I want to use NVCC to compile the shared library first then link it with main program.

nvcc --compiler-options '-fPIC' -o liblibrary.so --shared library.cu
nvcc -Xcompiler -I./ main.cu -L. -llibrary
nvcc -I./ main.cu -L. -llibrary
export LD_LIBRARY_PATH=$PWD:$LD_LIBRARY_PATH 
./a.out

There are several files.

library.cu

#ifndef LIB1_H_INCLUDED
#define LIB1_H_INCLUDED

void print_value ( int x );
__global__ void cuda_hello();

#endif /* LIB1_H_INCLUDED */

library.cuh

#include "library.cuh"
#include <stdio.h>

void print_value( int x )
{
    printf("%d\n", x);
}

__global__ void cuda_hello(){
    printf("Hello World from GPU!\n");
}

main.cu

#include <stdio.h>
#include "library.cuh"

int main ( void )
{
    print_value(10);
    cuda_hello<<<1,1>>>(); 
    return 0;
}

However, it will not print any output, is there anything wrong? while print_value can print the output correctly.

after:

you should have:

cudaDeviceSynchronize();

Please also use proper CUDA error checking (google that, take the first hit, modify your code).

Hi, @Robert_Crovella
This is the code I tried, but still no output for the error message.

int main ( void )
{
    print_value(10);
    cuda_hello<<<1,1>>>(); 
    gpuErrchk( cudaDeviceSynchronize());
    gpuErrchk( cudaGetLastError());
    return 0;
}

where gpuErrchk is defined as:

#define gpuErrchk(ans) { gpuAssert((ans), __FILE__, __LINE__); }
inline void gpuAssert(cudaError_t code, const char *file, int line, bool abort=true)
{
   if (code != cudaSuccess) 
   {
      fprintf(stderr,"GPUassert: %s %s %d\n", cudaGetErrorString(code), file, line);
      if (abort) exit(code);
   }
}

I recommend that you keep CUDA syntax out of the shared library interface.

$ cat library.cuh
#ifndef LIB1_H_INCLUDED
#define LIB1_H_INCLUDED

void print_value ( int x );
void cuda_hello();

#endif /* LIB1_H_INCLUDED */
$ cat library.cu
#include "library.cuh"
#include <stdio.h>

void print_value( int x )
{
    printf("%d\n", x);
}

__global__ void cuda_hello_kernel(){
    printf("Hello World from GPU!\n");
}

void cuda_hello(){
     cuda_hello_kernel<<<1,1>>>();
     cudaDeviceSynchronize();
}

$ cat main.cu
#include <stdio.h>
#include "library.cuh"

int main ( void )
{
    print_value(10);
    cuda_hello();
    return 0;
}
$ nvcc -Xcompiler -fPIC -o liblibrary.so --shared library.cu
$ nvcc -I. main.cu -L. -llibrary
$ LD_LIBRARY_PATH=. cuda-memcheck ./a.out
========= CUDA-MEMCHECK
10
Hello World from GPU!
========= ERROR SUMMARY: 0 errors
$
1 Like

Hi @Robert_Crovella Thanks a lot!
Just have one more follow up question.

when should we use -rdc=true during the compilation?

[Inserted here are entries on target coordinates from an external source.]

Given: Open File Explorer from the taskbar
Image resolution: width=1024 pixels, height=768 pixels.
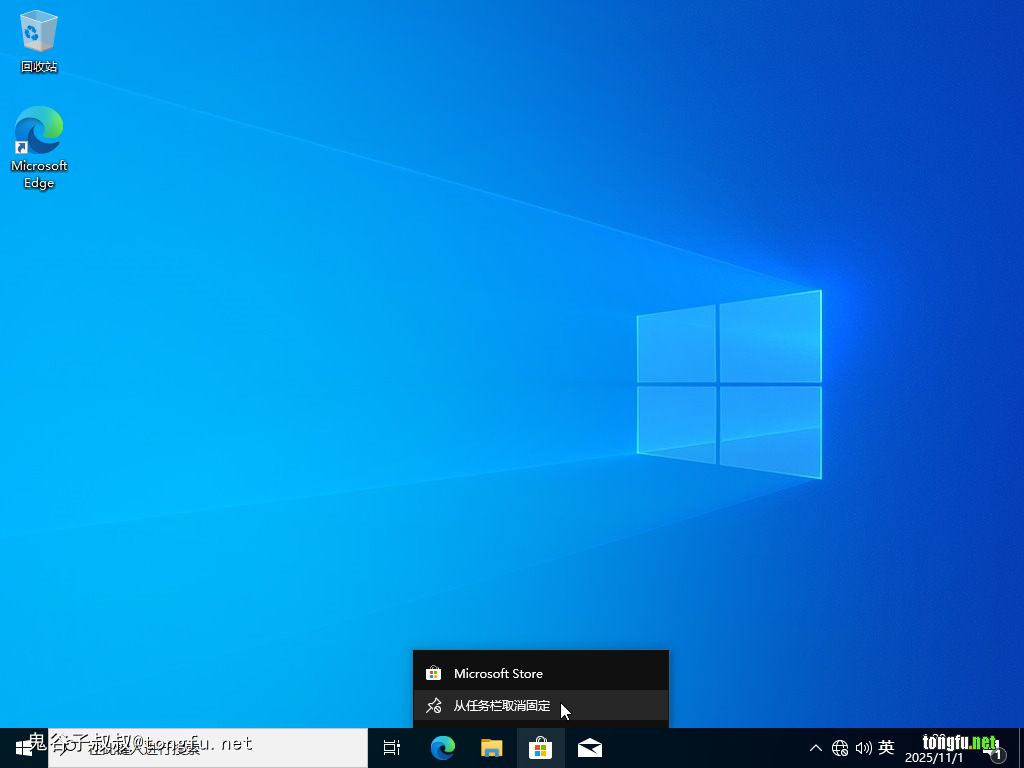Looking at the screenshot, I should tap(491, 747).
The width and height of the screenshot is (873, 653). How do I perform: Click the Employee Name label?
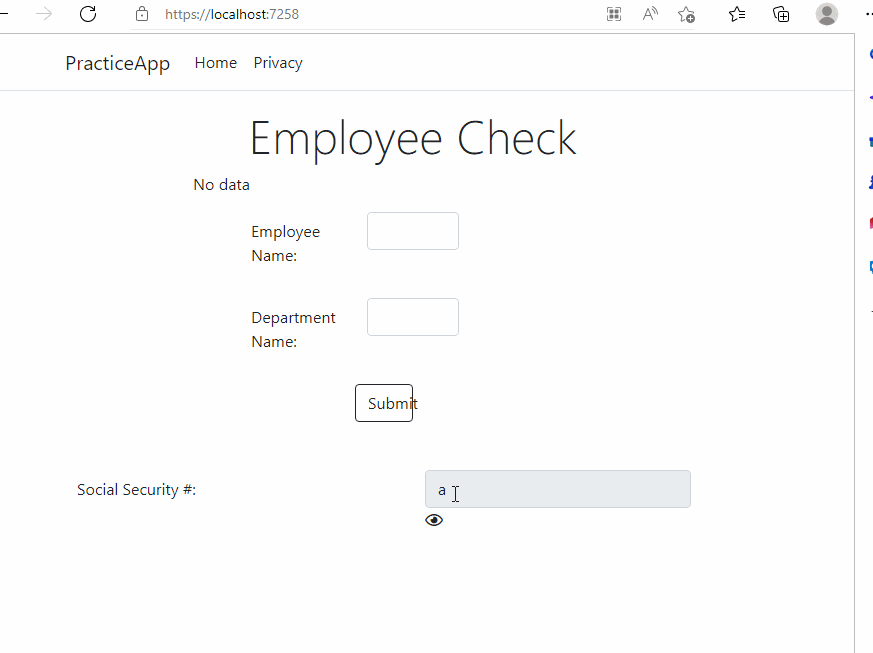(286, 243)
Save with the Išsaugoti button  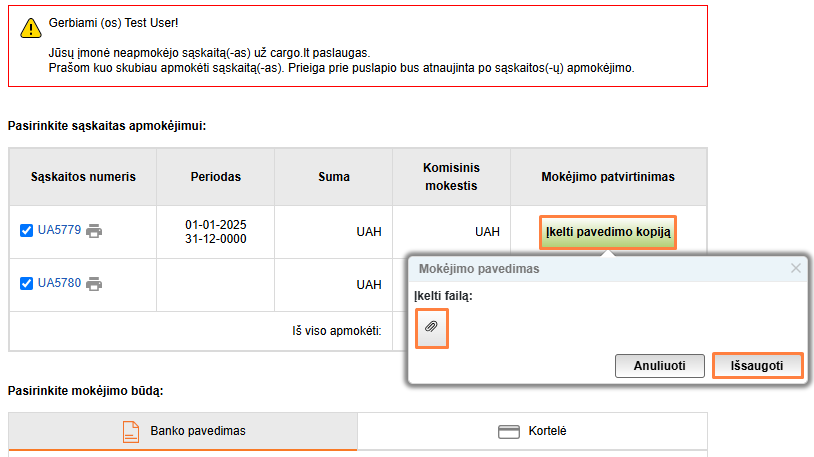759,366
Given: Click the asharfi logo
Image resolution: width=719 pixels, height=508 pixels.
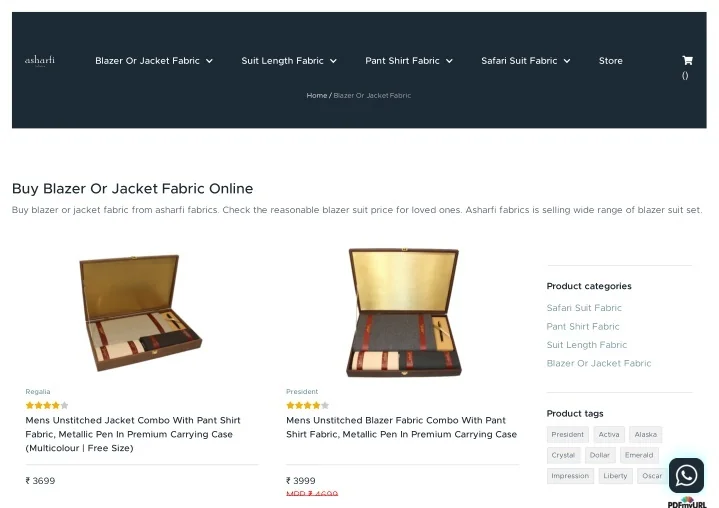Looking at the screenshot, I should click(40, 61).
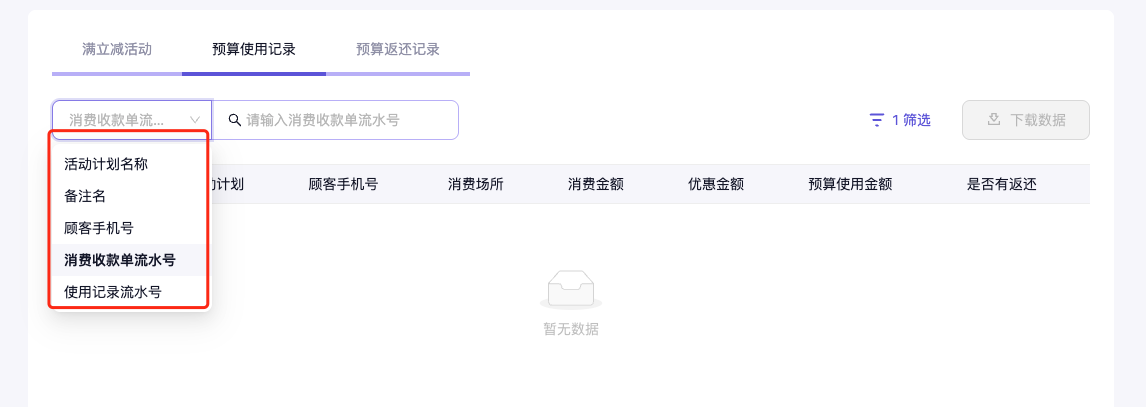
Task: Pick 顾客手机号 from the dropdown list
Action: [99, 228]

when device code in one compilation unit is referenceing or calling device code in another compilation unit. You have no examples of that here.

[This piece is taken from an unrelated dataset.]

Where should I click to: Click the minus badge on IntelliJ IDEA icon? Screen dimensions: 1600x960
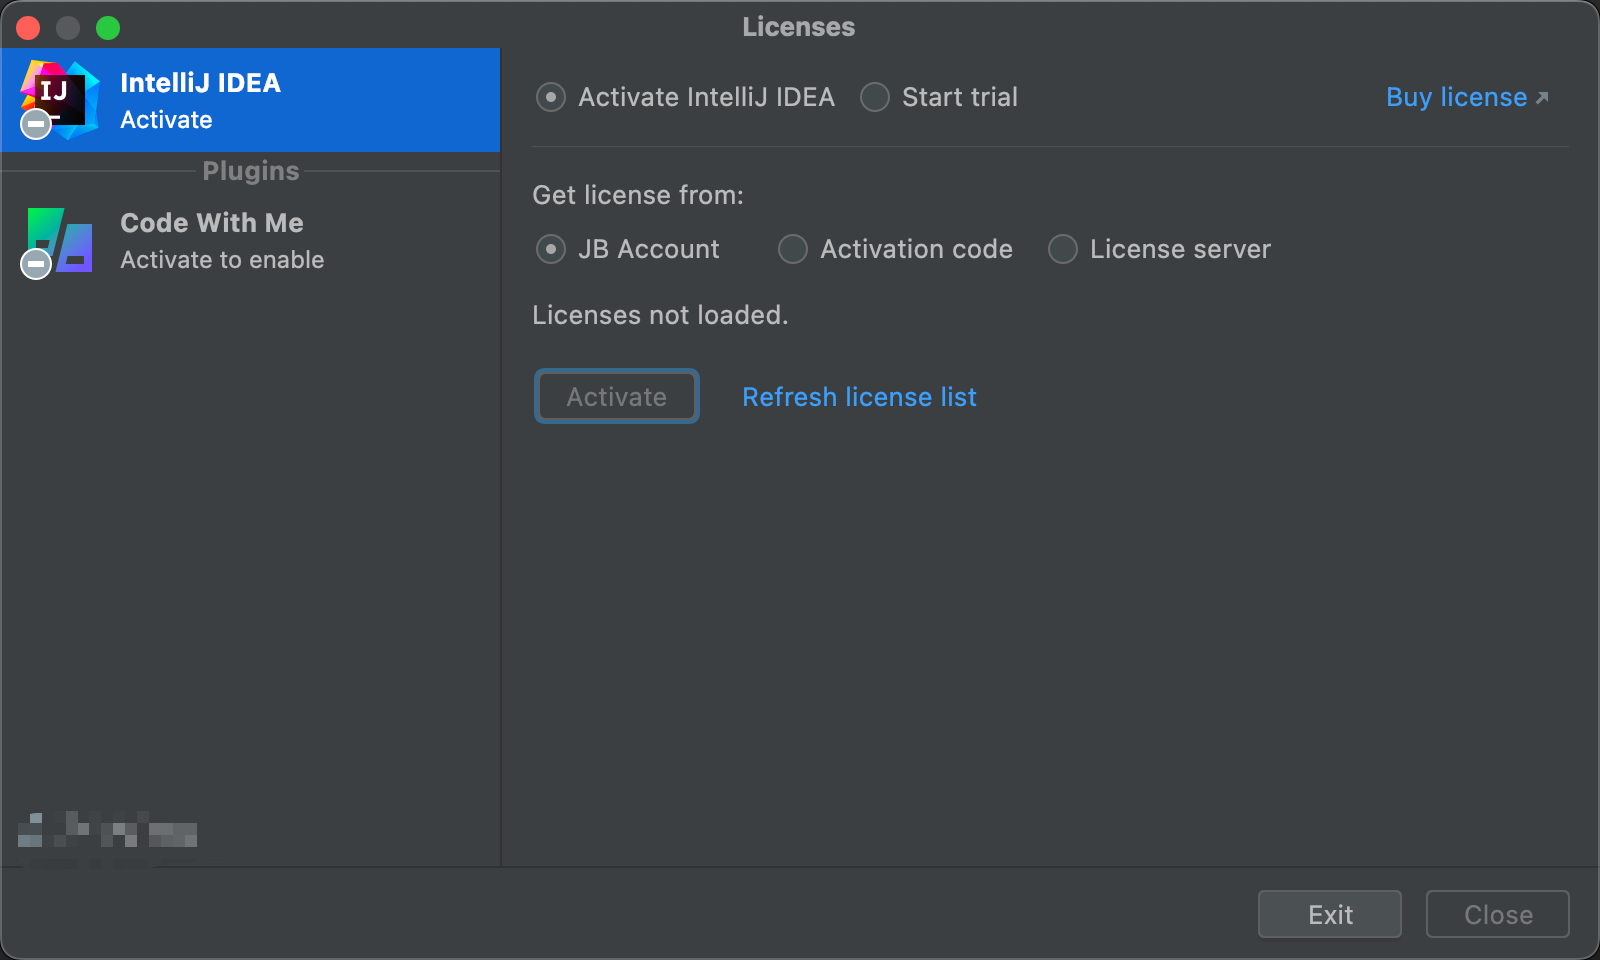click(34, 125)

Does this apply to the case where I have the definition of a __device__ function in one .cu file and compile it to .so, then link this .so with another .cu file in the later compilation?

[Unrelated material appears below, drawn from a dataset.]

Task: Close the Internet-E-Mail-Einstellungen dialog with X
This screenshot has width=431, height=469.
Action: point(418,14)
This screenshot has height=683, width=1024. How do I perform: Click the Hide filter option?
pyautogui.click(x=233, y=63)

No, that won’t work, generally. It is a stated limitation that you cannot device-link across a .so boundary. You can device link across a static library boundary.

You can device link within a .so, just not across the boundary/interface.

Got it, Now, I understand why CUDA-based libraries such as cuDNN, cuBLAS, NCCL, only offer host CPU API instead of the __global__ function API.

However, I found there is one exception is for NVSHMEM, they also offer device-level API for a thread/warp/block that can directly be called from a __global__ kernel, which is quite different from those above CUDA libraries.

nvshmem is implemented via a static library. As we’ve already discussed, you can do more-or-less anything with a static library.